What you will do: Look below for the line containing "Given: Click the Reputation value 697". Write out that line and the rest through the last one, exactly as they appear, but without pictures.

Data:

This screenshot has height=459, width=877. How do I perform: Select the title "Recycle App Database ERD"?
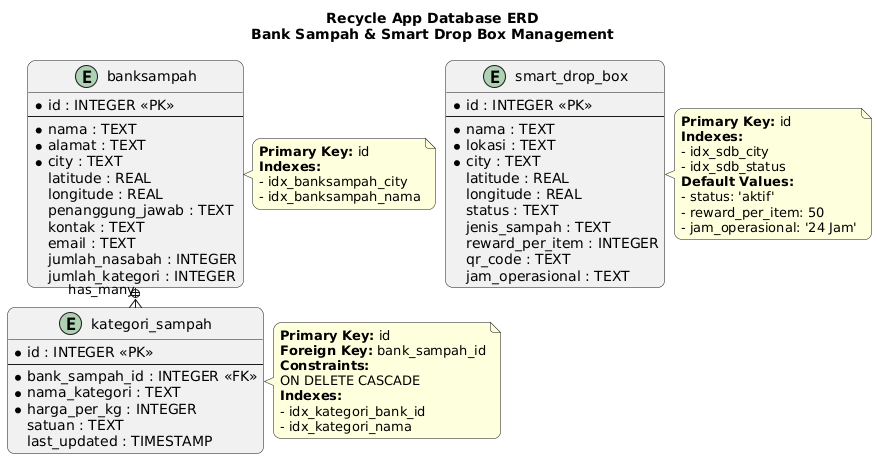point(431,18)
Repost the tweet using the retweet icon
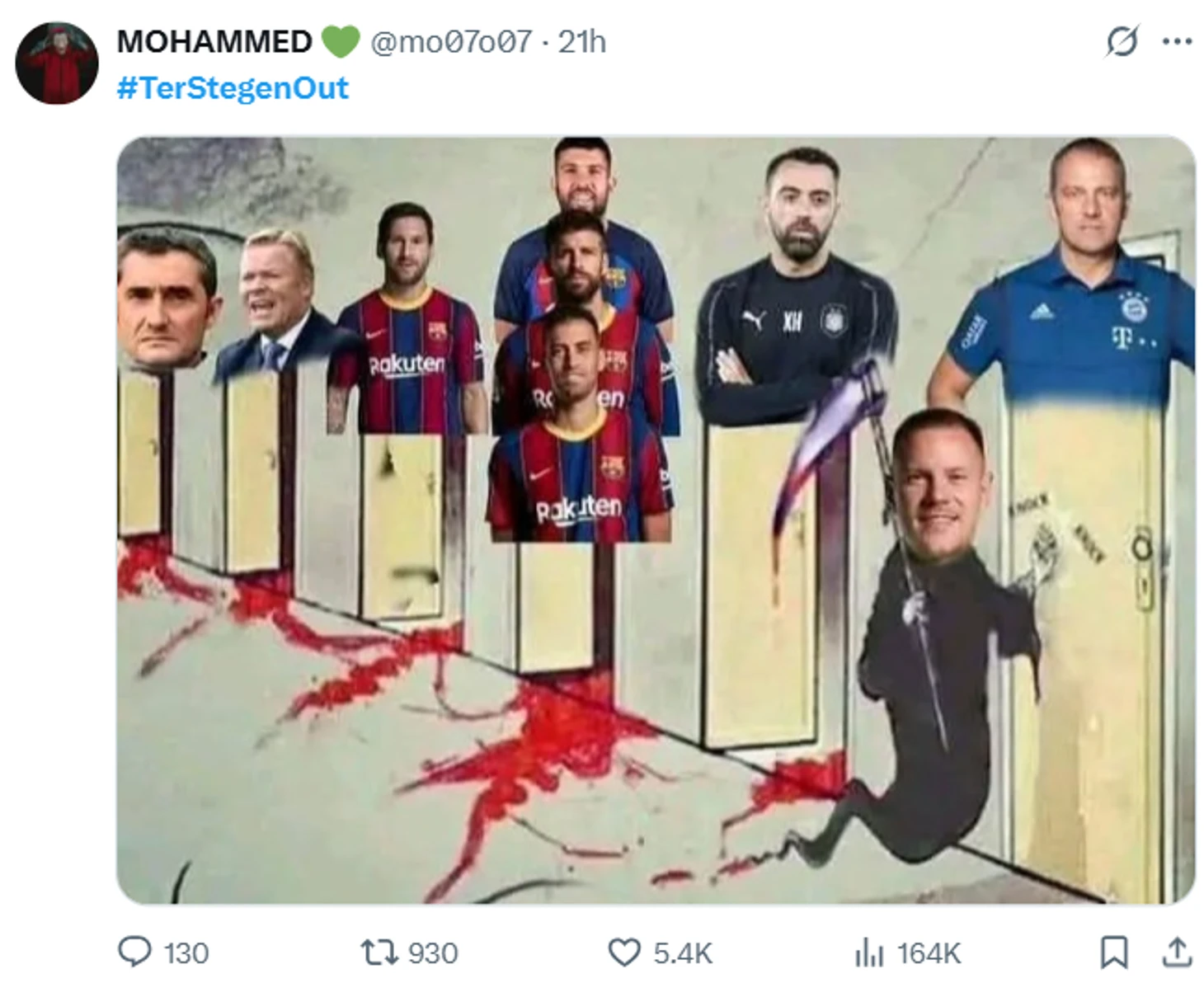The width and height of the screenshot is (1204, 983). [x=379, y=952]
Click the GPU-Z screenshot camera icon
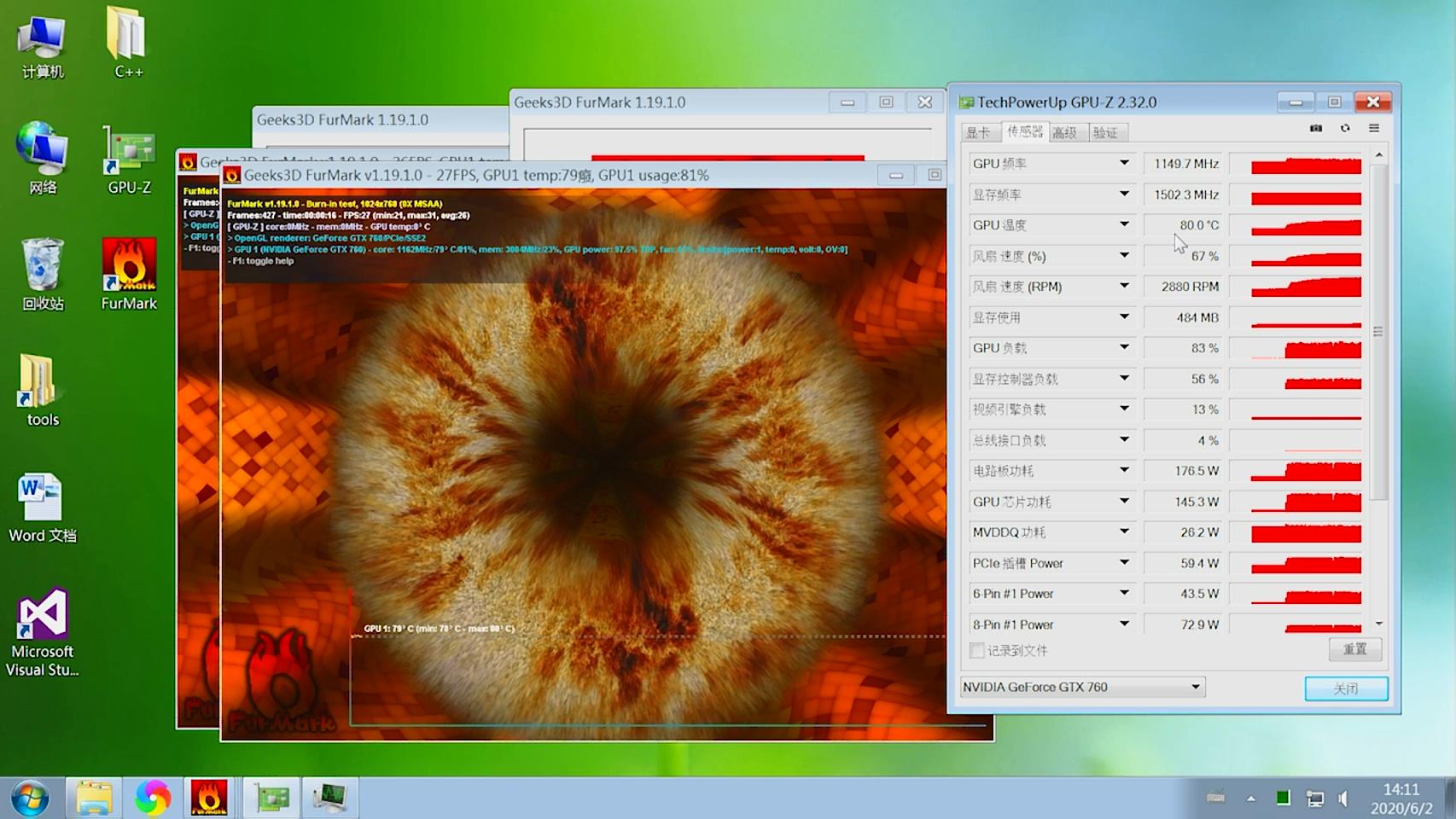This screenshot has height=819, width=1456. [1315, 128]
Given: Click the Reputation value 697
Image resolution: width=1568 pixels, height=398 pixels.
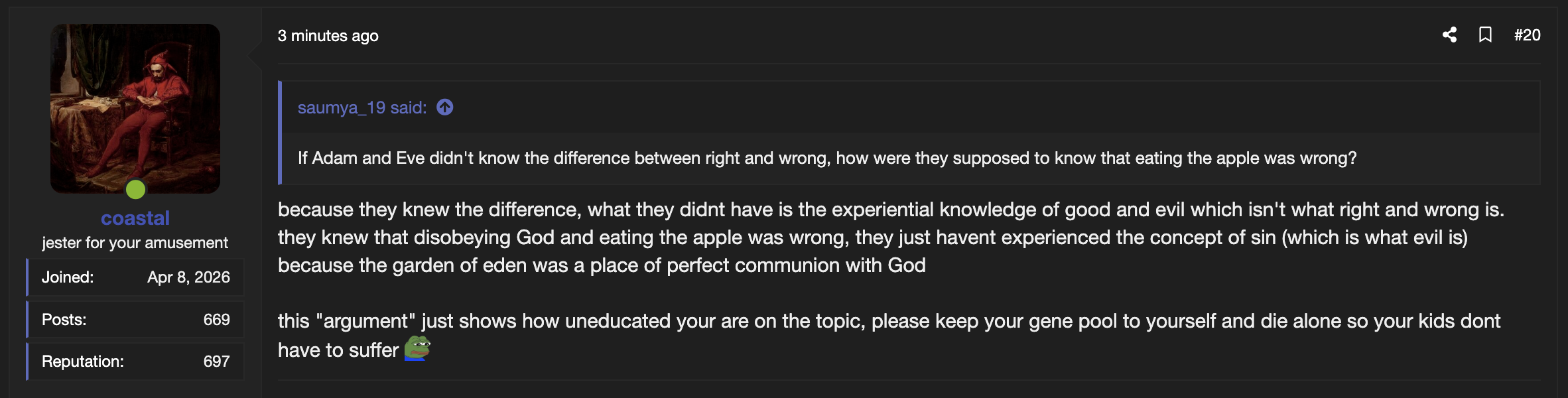Looking at the screenshot, I should click(x=216, y=362).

Answer for the task:
Given: Click the Reputation value 697
Image resolution: width=1568 pixels, height=398 pixels.
Looking at the screenshot, I should click(x=216, y=362).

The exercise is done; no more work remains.